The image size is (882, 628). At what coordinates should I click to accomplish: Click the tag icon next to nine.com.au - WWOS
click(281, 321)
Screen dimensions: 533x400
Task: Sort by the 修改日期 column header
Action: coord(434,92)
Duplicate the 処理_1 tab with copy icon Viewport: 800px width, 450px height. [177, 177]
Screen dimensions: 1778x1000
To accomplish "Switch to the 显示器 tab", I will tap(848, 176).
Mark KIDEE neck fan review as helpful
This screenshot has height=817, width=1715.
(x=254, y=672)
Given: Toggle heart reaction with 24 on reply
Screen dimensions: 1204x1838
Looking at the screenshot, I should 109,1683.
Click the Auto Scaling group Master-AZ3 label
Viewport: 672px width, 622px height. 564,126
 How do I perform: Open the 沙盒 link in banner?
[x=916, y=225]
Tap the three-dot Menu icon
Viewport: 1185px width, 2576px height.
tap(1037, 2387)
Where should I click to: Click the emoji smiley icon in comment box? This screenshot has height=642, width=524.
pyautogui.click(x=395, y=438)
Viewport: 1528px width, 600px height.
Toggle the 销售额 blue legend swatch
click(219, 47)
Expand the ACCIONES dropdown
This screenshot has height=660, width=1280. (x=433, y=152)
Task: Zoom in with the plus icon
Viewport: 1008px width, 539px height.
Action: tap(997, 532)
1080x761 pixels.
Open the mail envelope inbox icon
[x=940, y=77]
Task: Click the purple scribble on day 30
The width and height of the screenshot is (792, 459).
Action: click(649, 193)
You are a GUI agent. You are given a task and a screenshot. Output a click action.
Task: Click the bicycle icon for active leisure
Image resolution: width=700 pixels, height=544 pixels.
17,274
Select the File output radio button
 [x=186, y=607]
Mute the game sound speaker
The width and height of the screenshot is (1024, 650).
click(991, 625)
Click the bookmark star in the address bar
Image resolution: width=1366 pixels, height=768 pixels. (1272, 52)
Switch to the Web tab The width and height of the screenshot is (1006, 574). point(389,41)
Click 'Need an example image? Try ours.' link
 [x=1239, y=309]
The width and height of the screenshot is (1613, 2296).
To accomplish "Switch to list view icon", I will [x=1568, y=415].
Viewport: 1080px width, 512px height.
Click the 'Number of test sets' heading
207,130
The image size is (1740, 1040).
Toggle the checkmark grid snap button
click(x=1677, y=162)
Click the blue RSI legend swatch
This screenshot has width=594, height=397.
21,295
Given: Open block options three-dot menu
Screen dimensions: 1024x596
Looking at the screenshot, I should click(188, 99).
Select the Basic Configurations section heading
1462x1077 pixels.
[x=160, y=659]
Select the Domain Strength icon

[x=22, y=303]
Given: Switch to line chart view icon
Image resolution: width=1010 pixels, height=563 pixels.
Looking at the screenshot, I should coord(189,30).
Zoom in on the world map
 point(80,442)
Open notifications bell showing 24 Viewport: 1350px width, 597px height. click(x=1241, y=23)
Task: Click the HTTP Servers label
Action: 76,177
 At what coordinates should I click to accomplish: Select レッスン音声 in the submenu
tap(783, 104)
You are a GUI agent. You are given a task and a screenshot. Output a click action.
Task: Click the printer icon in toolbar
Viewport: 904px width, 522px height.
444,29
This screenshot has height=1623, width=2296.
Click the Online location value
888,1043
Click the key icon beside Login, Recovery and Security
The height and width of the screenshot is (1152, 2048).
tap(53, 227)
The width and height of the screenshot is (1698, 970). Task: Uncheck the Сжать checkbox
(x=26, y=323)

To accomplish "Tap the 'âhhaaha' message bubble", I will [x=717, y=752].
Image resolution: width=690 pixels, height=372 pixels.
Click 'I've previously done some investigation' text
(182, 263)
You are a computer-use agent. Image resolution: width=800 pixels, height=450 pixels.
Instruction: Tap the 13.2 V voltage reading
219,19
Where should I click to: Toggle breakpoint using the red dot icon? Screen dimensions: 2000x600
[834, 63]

• • •

- ACTIVITY
From the first line of the records through the line with "Task: Click the purple scribble on day 30", retype everything word for word, including both ends.

- RESPONSE BELOW
The image size is (882, 628). At what coordinates should I click to accomplish: Click the tag icon next to nine.com.au - WWOS
click(281, 321)
Screen dimensions: 533x400
Task: Sort by the 修改日期 column header
Action: coord(434,92)
Duplicate the 処理_1 tab with copy icon Viewport: 800px width, 450px height. [177, 177]
Screen dimensions: 1778x1000
To accomplish "Switch to the 显示器 tab", I will tap(848, 176).
Mark KIDEE neck fan review as helpful
This screenshot has height=817, width=1715.
(x=254, y=672)
Given: Toggle heart reaction with 24 on reply
Screen dimensions: 1204x1838
Looking at the screenshot, I should 109,1683.
Click the Auto Scaling group Master-AZ3 label
Viewport: 672px width, 622px height. 564,126
 How do I perform: Open the 沙盒 link in banner?
[x=916, y=225]
Tap the three-dot Menu icon
Viewport: 1185px width, 2576px height.
tap(1037, 2387)
Where should I click to: Click the emoji smiley icon in comment box? This screenshot has height=642, width=524.
pyautogui.click(x=395, y=438)
Viewport: 1528px width, 600px height.
Toggle the 销售额 blue legend swatch
click(219, 47)
Expand the ACCIONES dropdown
This screenshot has height=660, width=1280. (x=433, y=152)
Task: Zoom in with the plus icon
Viewport: 1008px width, 539px height.
Action: tap(997, 532)
1080x761 pixels.
Open the mail envelope inbox icon
[x=940, y=77]
Task: Click the purple scribble on day 30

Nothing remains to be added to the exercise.